------ BEREITGESTELLTER AUSZUG ------

Akontozahlungen im Rahmen der unentgeltlichen Rechtspflege

Der unentgeltliche Rechtsbeistand hat gegen die Modalitäten seiner Entschädigung im Rahmen der unentgeltlichen Rechtspflege stets in eigenem Namen und nicht in demjenigen seines Klienten Beschwerde zu erheben; formeller Beschwerdeführer ist in ständiger Praxis der Anwalt und nicht der Vertretene (E. 2).


Weder das Bundesrecht noch das kantonale Recht räumen grundsätzlich einen Anspruch auf Akontozahlungen im Rahmen der unentgeltlichen Verbeiständung durch das Gemeinwesen ein. Es besteht diesbezüglich weder eine Praxis der erstinstanzlichen Gerichte, noch eine solche des Kantonsgerichts. Allfällige Entscheide erster Instanzen, welche eine entsprechende Akontozahlung bewilligt haben, vermögen auch keine solche Praxis zu schaffen (Art. 12 lit. g BGFA, § 17 Abs. 1 AnwG, § 3 Abs. 2 TO; E. 3 und 4).



Sachverhalt

Advokat E. U. vertritt F. M. als unentgeltlicher Rechtsbeistand in einem vor dem Bezirksgericht Waldenburg hängigen Forderungsprozess. Am 10. November 2006 stellte Advokat E. U. das Gesuch, es sei ihm durch das Bezirksgericht Waldenburg zu Lasten der bewilligten unentgeltlichen Prozessführung eine Akontozahlung in der Höhe von CHF 10'000.00 zu überweisen.


Mit Verfügung vom 30. November 2006 wies das Bezirksgericht Waldenburg das Gesuch um Akontozahlung mit der Begründung ab, die unentgeltliche Prozessführung umfasse nicht den Anspruch des Parteivertreters auf Akontozahlungen, das kantonale Recht kenne Akontozahlungen zu Lasten der unentgeltlichen Prozessführung nicht und es bestehe gegenüber dem Staat seitens des Gesuchstellenden kein eigener Anspruch auf Akontozahlung.


Dagegen erhob Advokat E. U. im Namen seiner Mandantin sowie in eigenem Namen Beschwerde. Zur Begründung führte er im Wesentlichen an, der Entscheid der Vorinstanz verstosse gegen das Willkürverbot und gegen den grundsätzlichen Inhalt des Rechtes auf unentgeltliche Prozessführung.



Erwägungen

1. (…)

------ DATENEINTRÄGE ------

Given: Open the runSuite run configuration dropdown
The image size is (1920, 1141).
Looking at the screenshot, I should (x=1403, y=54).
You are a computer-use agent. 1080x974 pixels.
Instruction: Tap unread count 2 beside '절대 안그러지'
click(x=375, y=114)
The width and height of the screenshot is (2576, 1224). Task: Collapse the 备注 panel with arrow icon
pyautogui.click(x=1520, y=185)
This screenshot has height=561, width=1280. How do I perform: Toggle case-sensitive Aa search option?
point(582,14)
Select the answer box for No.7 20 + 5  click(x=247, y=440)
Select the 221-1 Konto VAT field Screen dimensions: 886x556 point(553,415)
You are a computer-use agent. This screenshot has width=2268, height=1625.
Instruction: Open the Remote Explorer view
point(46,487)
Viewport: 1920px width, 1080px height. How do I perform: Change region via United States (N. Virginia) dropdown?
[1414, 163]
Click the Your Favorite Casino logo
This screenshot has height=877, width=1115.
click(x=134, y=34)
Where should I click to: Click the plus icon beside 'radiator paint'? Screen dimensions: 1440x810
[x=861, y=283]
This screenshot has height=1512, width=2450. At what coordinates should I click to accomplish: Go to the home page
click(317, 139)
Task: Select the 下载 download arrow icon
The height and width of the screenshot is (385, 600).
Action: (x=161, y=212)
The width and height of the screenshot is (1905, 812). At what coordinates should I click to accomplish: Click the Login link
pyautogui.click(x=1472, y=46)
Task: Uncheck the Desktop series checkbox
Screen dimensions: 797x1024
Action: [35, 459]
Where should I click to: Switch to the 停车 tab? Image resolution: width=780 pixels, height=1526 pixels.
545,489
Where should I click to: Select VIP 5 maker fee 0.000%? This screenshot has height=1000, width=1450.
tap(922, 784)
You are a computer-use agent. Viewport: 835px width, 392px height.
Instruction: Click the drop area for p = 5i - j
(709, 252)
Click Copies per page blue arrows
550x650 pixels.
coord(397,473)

------

## GESTELLTE AUFGABE 1
Zitieren Sie aus dem Auszug zu den Akontozahlungen wortgetreu den Abschnitt, der bei „Weder das Bundesrecht“ einsetzt und sich bis einschließlich „E. 3 und 4).“ erstreckt.
## GESTELLTE AUFGABE 2
Führen Sie den Auszug zu den Akontozahlungen in der unentgeltlichen Rechtspflege im Anschluss an seine letzte Zeile fort.

## ERWARTETE ANTWORT 1
Weder das Bundesrecht noch das kantonale Recht räumen grundsätzlich einen Anspruch auf Akontozahlungen im Rahmen der unentgeltlichen Verbeiständung durch das Gemeinwesen ein. Es besteht diesbezüglich weder eine Praxis der erstinstanzlichen Gerichte, noch eine solche des Kantonsgerichts. Allfällige Entscheide erster Instanzen, welche eine entsprechende Akontozahlung bewilligt haben, vermögen auch keine solche Praxis zu schaffen (Art. 12 lit. g BGFA, § 17 Abs. 1 AnwG, § 3 Abs. 2 TO; E. 3 und 4).

## ERWARTETE ANTWORT 2
2. Die Beschwerden der Beschwerdeführerin und des Beschwerdeführers richten sich gegen die Verfügung des Bezirksgerichtspräsidenten Waldenburg vom 30. November 2006. Der Präsident entschied, dass das Gesuch um Gewährung einer Akontozahlung im Rahmen der unentgeltlichen Prozessführung abgewiesen werde. Fraglich ist vorab, ob die Beschwerdeführerin und der Beschwerdeführer überhaupt beschwert sind. Das für jeden prozessualen Rechtsbehelf erforderliche Rechtsschutzinteresse wird als Voraussetzung eines Rechtsmittels Beschwer genannt. Die Beschwer ist Prozessvoraussetzung und daher von Amtes wegen zu prüfen. Fehlt sie, so hat dies ein Prozessurteil in Form eines Nichteintretensentscheids zur Folge. Es wird zwischen formeller und materieller Beschwer unterschieden. Als formelle Beschwer wird die Diskrepanz zwischen dem Parteiantrag und der im Dispositiv des Urteils enthaltenen Entscheidung verstanden. Die materielle Beschwer ist gegeben, wenn der Rechtsmittelkläger, auch wenn seinen Anträgen entsprochen wurde, durch das angefochtene Urteil in seiner Rechtsposition belastet wird und einen Rechtsnachteil erleidet (vgl. zum Ganzen A. Staehelin/Th. Sutter, Zivilprozessrecht, Zürich 1992, § 20 N 25 f. sowie O. Vogel/K. Spühler, Grundriss des Zivilprozessrechts und des internationalen Zivilprozessrechts der Schweiz, Bern 2006, 13 N 58 - 62).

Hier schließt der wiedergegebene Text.